The Elmira Sugar Kings might have lacked age and experience this season, but no one could question their determination and heart. After an up-and-down season, the Kings hit their stride in the playoffs, eliminating the Listowel Cyclones and throwing a scare into Brantford, the defending champions.
No one really knew what to expect in September when the team moved into the new Dan Snyder Memorial Arena with a squad of young and largely unproven players. In the end, it was a season that everyone could be proud of: the executive that oversaw the move to the new rink, the coaching staff that pulled the team together, and the players who rose to the challenge.
“For a young team, I think we did great to get by a round in the playoffs and to really open a lot of people’s eyes,” said general manager Keith Stewart.
Stewart noted that the team was looking to add some size this season, having got pushed around a bit last year. They iced a squad that was larger than average, but with only two 20-year-olds and three 19-year-olds on the roster. That relative inexperience led to a season best characterized as streaky; the Kings finished with a record of 20-25-4 and a .441 win percentage.
“At times we looked really, really good and at other times you went, ‘oh my goodness, what are we doing?’” said head coach Geoff Haddaway. “But it was a matter of sticking with it and as hard as you can be on the guys, you have to tell them and show them that you believe in them and we can get through this if we do this together.”
The Kings finished the season in sixth place, setting up a first-round matchup with Listowel. With the Cyclones enjoying home ice for game one, the coaching staff knew Listowel would get off to a quick start, and they did, going up 3-0 in the first half of the game.
That could have been a moment to throw in the towel and point to the team’s youth as an excuse, but the players were having none of it. The Kings were down 3-1 at the start of the third when Shane Smith – not normally a fighter – dropped the gloves and challenged Listowel’s captain, Eric Deckers. That kind of old-school hockey isn’t something the coach encourages, but it sent a jolt through the Kings’ bench.
“I think it sent a message to the rest of the team – ‘yeah, we might be down, but we are going to fight tooth and nail for this the whole way,’” Haddaway said.
The Kings battled back to tie it up, and even though Listowel went on to win the game, Haddaway had seen enough to know that his players could compete in the series.
“I’ve always believed in these guys, but I really became a believer game one in Listowel.”
After taking down the Cyclones twice more in their own barn, the Kings clinched the series on home ice in game six. That earned them a berth in the semi-finals, where they faced the top-seeded Brantford Golden Eagles. In six matchups with Brantford during the regular season, Brantford won all six.

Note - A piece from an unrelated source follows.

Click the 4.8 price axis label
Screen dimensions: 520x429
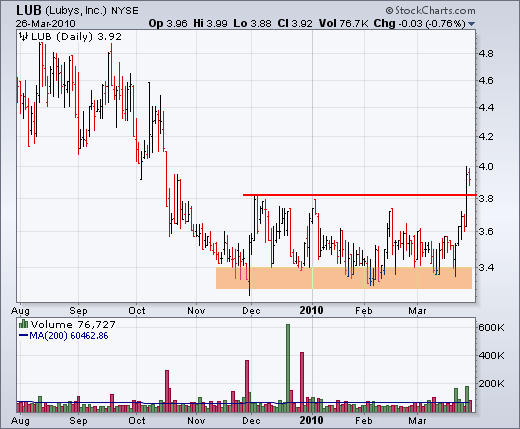[486, 53]
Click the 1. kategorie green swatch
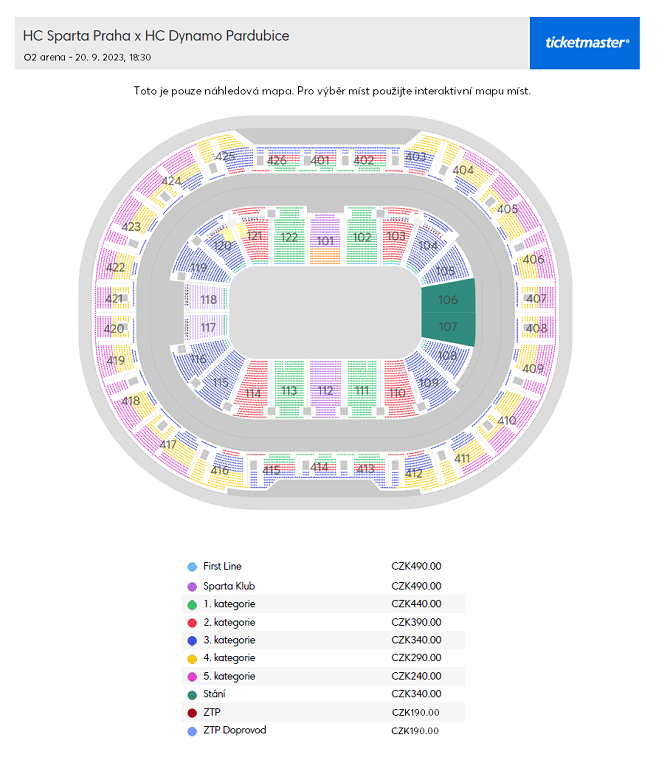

“I don’t know how many people told me ‘you’re playing Brantford and it’s going to be four and out,’” Stewart recounted. “We never did beat them during the year – there was no reason to believe that we’d be in that series – so I think we opened a lot of people’s eyes.”
Where Brantford had the league’s top scorer in Josh McQuade, who notched 64 goals in the regular season, none of the Kings passed the 25-goal mark. In the absence of any superstars, they had a group that dug in, competed hard, and played the roles they were expected to play.
The Kings came out hard in game one and caught the Golden Eagles flat-footed, scoring three times in the first 10 minutes and eventually upsetting them 5-2. After dropping the next three games – one of them in overtime – it was do or die for Elmira as they returned to Brantford for game five. This time the Kings battled back from a three-goal deficit to win 4-3 and force game six. Despite putting up a valiant fight, the team was eliminated in game six.
“We were an overtime game away from coming back to Elmira with the lead in the series,” Stewart said. “It’s a ‘coulda, woulda, shoulda’ type of thing, but I think it was great experience for our young guys to be in a couple of those games – we lost in overtime, another game we came from behind to win.”
That experience has the coaching staff optimistic about next year. The team loses only two players – Jeff Zippel and Michael Therrien – while their younger players will return with a year of Junior B hockey under their belts. That said, there’s no guarantee every player will return or find his spot waiting for him.
“I say that every year – just because you were here last year doesn’t mean you’ve got a spot,” Stewart said. “We’re always trying to upgrade and improve our team so that doesn’t mean that the remaining 18 players have a spot next year. They’re going to have to come to camp and earn it.”
While it’s too soon to say whether this experience will pay off next year, the coaches and executive are “incredibly proud” of what the team accomplished this year, Haddaway said.
“These guys were rewarded for some of their hard work and they got a taste of what it takes.”